[EXERCISE DETAILS]
Repeat the listing below word for word, starting with the line that contains "The height and width of the screenshot is (1317, 2325)." and going down through the line that contains "Action: pyautogui.click(x=274, y=1030)", with both of those lines included.

_ _ _

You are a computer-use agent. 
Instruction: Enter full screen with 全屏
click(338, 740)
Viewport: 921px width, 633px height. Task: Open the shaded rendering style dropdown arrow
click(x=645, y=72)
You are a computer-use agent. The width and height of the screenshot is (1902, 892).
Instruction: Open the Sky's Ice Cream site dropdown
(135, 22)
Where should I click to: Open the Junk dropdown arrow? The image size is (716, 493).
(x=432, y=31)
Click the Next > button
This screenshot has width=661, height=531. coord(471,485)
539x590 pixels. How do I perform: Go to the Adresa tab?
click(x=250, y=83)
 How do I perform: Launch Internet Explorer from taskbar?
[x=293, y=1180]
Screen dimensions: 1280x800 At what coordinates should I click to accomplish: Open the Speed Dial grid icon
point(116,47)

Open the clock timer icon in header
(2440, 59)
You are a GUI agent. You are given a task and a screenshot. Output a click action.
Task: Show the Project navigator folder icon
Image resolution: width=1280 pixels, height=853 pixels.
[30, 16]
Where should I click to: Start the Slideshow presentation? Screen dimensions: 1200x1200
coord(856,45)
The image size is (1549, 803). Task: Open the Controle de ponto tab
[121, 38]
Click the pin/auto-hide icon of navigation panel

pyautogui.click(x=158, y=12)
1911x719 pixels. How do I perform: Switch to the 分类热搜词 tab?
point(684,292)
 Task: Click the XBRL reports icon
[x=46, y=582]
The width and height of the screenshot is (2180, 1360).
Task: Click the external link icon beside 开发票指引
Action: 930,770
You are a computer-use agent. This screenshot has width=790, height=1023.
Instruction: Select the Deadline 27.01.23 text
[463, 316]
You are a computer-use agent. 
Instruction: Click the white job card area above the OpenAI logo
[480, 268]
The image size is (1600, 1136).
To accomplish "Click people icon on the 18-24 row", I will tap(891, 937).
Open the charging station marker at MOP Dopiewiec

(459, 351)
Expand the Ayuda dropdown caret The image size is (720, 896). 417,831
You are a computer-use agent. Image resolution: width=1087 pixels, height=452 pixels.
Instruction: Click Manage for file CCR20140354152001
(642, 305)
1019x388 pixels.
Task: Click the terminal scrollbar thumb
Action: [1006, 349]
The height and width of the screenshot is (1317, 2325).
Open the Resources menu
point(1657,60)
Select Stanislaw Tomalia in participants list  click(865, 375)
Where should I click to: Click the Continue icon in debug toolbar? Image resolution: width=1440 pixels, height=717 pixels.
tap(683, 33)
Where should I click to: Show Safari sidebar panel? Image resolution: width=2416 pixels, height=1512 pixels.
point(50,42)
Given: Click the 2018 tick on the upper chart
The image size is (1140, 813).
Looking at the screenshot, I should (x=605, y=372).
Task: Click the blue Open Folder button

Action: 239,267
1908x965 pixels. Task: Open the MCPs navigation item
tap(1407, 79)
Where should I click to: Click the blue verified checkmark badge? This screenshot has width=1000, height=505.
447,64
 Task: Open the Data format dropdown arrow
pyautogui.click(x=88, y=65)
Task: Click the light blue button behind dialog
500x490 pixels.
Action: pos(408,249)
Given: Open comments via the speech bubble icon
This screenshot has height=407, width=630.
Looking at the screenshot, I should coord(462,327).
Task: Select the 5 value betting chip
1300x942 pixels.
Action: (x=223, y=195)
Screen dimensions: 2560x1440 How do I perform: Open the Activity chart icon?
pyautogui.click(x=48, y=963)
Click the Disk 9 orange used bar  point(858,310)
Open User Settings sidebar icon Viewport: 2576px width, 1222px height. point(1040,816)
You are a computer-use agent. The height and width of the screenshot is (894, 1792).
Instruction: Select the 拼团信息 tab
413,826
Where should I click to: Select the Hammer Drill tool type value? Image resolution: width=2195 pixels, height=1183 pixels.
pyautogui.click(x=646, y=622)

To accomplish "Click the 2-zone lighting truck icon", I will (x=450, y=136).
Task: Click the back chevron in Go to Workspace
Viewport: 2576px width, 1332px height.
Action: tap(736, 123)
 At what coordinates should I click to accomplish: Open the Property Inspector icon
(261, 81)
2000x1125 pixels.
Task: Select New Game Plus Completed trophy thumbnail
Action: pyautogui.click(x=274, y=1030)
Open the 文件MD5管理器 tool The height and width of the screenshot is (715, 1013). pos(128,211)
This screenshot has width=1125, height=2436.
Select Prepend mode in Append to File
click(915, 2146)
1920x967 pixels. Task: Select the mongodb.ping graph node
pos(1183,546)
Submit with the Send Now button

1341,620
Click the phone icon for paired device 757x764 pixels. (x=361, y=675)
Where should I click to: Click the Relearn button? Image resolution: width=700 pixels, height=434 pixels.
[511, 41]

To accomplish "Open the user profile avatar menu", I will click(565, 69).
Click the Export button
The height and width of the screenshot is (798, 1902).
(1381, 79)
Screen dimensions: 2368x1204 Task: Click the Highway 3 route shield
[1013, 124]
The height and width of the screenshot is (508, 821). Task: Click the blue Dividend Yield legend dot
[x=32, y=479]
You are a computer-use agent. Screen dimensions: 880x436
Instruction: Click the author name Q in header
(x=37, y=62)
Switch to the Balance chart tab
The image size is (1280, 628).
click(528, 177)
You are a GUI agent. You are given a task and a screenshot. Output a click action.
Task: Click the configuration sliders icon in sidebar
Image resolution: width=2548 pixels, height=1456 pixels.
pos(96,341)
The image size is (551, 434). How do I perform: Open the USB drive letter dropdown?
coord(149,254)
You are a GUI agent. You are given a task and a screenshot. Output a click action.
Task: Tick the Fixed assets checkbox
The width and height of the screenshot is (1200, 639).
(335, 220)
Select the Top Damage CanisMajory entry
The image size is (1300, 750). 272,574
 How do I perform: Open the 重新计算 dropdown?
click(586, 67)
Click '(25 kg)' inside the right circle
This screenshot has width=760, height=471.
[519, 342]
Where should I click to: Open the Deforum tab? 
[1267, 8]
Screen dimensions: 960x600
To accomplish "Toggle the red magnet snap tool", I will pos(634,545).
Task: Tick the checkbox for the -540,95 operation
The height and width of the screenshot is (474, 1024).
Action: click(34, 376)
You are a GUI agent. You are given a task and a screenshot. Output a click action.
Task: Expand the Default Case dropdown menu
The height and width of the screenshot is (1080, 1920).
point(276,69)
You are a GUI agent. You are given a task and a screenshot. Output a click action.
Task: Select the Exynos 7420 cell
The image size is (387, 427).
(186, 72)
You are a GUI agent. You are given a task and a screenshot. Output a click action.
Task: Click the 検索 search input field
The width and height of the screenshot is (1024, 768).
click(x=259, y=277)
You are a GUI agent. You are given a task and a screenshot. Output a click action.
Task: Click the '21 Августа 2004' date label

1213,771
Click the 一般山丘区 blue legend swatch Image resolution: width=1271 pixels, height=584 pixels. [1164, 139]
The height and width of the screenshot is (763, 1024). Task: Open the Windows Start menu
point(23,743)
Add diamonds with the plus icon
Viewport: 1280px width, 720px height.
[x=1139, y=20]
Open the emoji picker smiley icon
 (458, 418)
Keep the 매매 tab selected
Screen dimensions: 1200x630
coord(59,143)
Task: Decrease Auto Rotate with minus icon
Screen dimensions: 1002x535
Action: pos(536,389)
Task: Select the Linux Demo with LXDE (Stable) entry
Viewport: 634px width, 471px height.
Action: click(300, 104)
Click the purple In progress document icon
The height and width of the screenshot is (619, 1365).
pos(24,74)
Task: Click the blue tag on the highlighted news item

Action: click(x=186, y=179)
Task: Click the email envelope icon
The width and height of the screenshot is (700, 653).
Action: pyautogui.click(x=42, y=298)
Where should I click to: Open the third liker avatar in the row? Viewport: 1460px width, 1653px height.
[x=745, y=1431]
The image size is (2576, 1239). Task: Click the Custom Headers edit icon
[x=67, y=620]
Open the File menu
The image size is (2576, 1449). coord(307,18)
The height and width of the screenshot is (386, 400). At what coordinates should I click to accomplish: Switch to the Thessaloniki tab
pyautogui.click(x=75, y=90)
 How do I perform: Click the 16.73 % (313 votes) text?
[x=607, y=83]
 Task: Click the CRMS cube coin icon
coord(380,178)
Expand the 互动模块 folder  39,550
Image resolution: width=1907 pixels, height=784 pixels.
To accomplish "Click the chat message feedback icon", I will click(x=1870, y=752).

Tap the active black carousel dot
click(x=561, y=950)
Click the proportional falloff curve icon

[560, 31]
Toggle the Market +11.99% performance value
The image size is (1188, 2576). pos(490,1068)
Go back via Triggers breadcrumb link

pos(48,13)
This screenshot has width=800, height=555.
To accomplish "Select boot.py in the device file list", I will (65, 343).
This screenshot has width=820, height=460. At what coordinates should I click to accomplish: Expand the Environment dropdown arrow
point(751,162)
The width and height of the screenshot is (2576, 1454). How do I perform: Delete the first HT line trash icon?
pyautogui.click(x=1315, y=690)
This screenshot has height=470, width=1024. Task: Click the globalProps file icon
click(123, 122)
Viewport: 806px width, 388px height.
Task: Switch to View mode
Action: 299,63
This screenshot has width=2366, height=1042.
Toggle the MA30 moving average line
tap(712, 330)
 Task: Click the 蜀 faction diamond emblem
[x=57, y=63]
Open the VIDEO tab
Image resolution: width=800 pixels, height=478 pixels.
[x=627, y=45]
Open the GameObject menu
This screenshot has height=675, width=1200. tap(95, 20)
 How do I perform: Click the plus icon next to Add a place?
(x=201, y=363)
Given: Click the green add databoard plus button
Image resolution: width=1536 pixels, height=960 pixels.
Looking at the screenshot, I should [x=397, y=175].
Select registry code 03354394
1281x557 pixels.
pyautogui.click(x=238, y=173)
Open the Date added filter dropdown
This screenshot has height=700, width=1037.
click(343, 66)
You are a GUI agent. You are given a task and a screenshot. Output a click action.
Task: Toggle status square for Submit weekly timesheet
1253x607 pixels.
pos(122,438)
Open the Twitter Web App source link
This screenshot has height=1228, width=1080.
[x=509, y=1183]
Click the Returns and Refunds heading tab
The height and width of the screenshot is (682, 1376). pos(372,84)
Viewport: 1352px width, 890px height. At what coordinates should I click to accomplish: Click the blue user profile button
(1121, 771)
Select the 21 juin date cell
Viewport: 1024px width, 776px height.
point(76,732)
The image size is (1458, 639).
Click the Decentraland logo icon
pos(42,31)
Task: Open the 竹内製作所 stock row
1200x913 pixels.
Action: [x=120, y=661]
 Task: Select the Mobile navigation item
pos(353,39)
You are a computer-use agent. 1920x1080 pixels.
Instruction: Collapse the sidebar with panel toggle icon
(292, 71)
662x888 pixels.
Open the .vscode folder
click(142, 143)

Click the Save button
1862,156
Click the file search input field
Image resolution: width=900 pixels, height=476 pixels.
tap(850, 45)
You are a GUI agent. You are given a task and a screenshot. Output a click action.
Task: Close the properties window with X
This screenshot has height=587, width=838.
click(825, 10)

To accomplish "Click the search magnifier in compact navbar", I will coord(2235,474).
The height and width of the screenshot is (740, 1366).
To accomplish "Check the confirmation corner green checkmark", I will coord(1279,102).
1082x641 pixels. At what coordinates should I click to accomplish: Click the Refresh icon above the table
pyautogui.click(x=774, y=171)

_ _ _

[THE ANSWER]
The height and width of the screenshot is (1317, 2325).
Open the Resources menu
point(1657,60)
Select Stanislaw Tomalia in participants list  click(865, 375)
Where should I click to: Click the Continue icon in debug toolbar? Image resolution: width=1440 pixels, height=717 pixels.
tap(683, 33)
Where should I click to: Show Safari sidebar panel? Image resolution: width=2416 pixels, height=1512 pixels.
point(50,42)
Given: Click the 2018 tick on the upper chart
The image size is (1140, 813).
Looking at the screenshot, I should (x=605, y=372).
Task: Click the blue Open Folder button

Action: 239,267
1908x965 pixels. Task: Open the MCPs navigation item
tap(1407, 79)
Where should I click to: Click the blue verified checkmark badge? This screenshot has width=1000, height=505.
447,64
 Task: Open the Data format dropdown arrow
pyautogui.click(x=88, y=65)
Task: Click the light blue button behind dialog
500x490 pixels.
Action: pos(408,249)
Given: Open comments via the speech bubble icon
This screenshot has height=407, width=630.
Looking at the screenshot, I should coord(462,327).
Task: Select the 5 value betting chip
1300x942 pixels.
Action: (x=223, y=195)
Screen dimensions: 2560x1440 How do I perform: Open the Activity chart icon?
pyautogui.click(x=48, y=963)
Click the Disk 9 orange used bar  point(858,310)
Open User Settings sidebar icon Viewport: 2576px width, 1222px height. point(1040,816)
You are a computer-use agent. The height and width of the screenshot is (894, 1792).
Instruction: Select the 拼团信息 tab
413,826
Where should I click to: Select the Hammer Drill tool type value? Image resolution: width=2195 pixels, height=1183 pixels.
pyautogui.click(x=646, y=622)

To accomplish "Click the 2-zone lighting truck icon", I will (x=450, y=136).
Task: Click the back chevron in Go to Workspace
Viewport: 2576px width, 1332px height.
Action: tap(736, 123)
 At what coordinates should I click to accomplish: Open the Property Inspector icon
(261, 81)
2000x1125 pixels.
Task: Select New Game Plus Completed trophy thumbnail
Action: pyautogui.click(x=274, y=1030)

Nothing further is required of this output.